O ministro do exterior David Choquehuanca disse que o respeito tradicional dos índios por Pachamama é vital para impedir a mudança do clima. “Nossos antepassados nos ensinaram que pertencemos a uma grande família de plantas e animais. Nós, povos indígenas, podemos com nossos valores contribuir com a solução das crises energética, climática e alimentar”.  Segundo a filosofia indígena, Pachamama é “sagrada, fértil e a fonte da vida que alimenta e cuida de todos os seres viventes em seu ventre.

Todos nós estamos ainda surpresos com as notícias sobre a estatização do sol na Espanha, que o jornal El País da Costa Rica publicou como privatização.

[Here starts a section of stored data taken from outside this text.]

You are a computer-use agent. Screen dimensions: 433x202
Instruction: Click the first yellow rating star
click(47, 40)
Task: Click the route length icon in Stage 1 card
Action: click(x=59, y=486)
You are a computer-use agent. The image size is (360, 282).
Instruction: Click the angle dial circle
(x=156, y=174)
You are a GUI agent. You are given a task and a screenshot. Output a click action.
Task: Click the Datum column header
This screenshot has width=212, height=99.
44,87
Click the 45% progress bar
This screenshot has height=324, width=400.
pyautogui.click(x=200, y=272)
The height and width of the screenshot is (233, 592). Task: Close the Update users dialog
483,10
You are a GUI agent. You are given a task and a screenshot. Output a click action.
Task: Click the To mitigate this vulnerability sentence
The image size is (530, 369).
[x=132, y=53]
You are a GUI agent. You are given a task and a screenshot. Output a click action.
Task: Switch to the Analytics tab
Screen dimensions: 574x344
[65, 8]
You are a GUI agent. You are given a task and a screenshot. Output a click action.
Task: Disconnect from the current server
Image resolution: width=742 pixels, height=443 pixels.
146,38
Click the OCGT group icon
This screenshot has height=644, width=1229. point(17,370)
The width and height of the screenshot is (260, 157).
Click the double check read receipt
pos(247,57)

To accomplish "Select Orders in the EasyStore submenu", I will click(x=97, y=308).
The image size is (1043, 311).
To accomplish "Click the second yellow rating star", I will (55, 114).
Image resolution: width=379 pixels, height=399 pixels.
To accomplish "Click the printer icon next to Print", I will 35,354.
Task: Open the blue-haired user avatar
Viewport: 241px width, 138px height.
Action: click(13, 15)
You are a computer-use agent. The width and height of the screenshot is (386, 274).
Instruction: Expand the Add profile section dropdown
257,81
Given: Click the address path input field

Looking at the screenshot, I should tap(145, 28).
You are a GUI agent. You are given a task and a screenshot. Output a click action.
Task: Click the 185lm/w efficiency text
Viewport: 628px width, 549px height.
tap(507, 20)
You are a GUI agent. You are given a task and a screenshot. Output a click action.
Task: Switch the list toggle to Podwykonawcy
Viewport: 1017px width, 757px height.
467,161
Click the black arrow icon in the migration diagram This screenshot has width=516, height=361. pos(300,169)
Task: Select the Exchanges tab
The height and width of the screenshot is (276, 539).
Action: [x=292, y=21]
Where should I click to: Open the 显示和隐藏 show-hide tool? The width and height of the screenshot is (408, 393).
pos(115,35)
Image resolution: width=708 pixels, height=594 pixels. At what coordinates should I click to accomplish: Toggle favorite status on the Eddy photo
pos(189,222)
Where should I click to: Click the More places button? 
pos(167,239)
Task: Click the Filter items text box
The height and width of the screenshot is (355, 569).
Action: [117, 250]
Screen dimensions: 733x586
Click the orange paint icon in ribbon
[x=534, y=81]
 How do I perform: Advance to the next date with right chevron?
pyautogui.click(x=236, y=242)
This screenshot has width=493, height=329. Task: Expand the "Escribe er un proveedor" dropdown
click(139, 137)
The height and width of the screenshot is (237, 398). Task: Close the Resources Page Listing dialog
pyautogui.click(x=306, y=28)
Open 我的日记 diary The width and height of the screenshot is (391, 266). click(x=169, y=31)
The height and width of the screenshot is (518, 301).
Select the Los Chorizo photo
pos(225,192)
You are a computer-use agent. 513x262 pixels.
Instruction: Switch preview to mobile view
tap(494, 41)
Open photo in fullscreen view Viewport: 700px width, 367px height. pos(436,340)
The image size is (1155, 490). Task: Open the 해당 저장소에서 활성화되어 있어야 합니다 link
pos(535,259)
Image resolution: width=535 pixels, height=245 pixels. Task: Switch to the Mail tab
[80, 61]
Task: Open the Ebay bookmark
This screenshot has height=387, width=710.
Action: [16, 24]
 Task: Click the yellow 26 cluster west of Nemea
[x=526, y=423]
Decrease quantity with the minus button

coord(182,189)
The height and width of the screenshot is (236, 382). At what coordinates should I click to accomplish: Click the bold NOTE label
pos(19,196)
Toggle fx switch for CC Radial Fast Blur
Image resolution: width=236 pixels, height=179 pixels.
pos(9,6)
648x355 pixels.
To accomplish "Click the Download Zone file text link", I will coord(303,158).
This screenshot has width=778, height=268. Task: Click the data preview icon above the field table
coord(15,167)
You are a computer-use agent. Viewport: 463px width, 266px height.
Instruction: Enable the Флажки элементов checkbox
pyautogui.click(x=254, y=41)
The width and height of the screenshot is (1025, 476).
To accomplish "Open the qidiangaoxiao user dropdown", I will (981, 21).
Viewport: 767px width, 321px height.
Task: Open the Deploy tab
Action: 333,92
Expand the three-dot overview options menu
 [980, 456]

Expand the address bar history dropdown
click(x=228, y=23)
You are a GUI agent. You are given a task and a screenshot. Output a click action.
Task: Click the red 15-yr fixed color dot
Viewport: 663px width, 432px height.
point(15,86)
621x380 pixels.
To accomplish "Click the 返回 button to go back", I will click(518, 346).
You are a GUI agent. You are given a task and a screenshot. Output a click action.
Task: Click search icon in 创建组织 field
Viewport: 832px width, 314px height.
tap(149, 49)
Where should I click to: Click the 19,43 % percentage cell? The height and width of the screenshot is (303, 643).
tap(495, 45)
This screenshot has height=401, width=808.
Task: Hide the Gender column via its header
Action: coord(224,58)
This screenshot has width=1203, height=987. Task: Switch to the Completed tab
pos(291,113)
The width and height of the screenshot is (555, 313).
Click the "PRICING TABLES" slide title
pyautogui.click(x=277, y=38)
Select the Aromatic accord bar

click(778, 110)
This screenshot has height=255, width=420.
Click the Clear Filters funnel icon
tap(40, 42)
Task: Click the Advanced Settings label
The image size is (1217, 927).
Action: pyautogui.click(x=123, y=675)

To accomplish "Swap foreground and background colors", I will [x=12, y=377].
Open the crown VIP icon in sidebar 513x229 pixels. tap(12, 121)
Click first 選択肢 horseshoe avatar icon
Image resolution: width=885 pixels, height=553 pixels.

E  estamos, de fato, expostos à tal dúvida, uma vez que o nosso gigantesco astro central sempre esteve presente em toda a nossa vida sem jamais ter nos deixado na mão. E toda essa história nos remete à assuntos esotéricos e quase sagrados. Por exemplo, terraáguafogo e ar estiveram por muito tempo, e ainda estão, elevados a um patamar intocável justamente por se referirem aos 4 elementos naturais que simbolizam tudo o que é essencial à vida. Mas desta terra essencial o homem se apossou, demarcou, especulou e enriqueceu, fazendo quase o mesmo com a água. Tudo bem que são fontes esgotáveis que receberam um toque humano, que foram trabalhadas e distribuídas de uma forma consciente e equilibrada, respeitando-se a política adotada em cada país. Mas não se pode dizer o mesmo do fogo e do ar.

Ainda que tomados pela incredulidade de tudo o que foi anunciado, sabemos que estes dois últimos elementos não são fontes esgotáveis. Pelo menos a curto, médio ou até mesmo a longo prazo – considerando-se que o tempo do Planeta Terra é infinitamente superior e contabilizado em proporções muito maiores que a dos seres humanos pecadores mortais.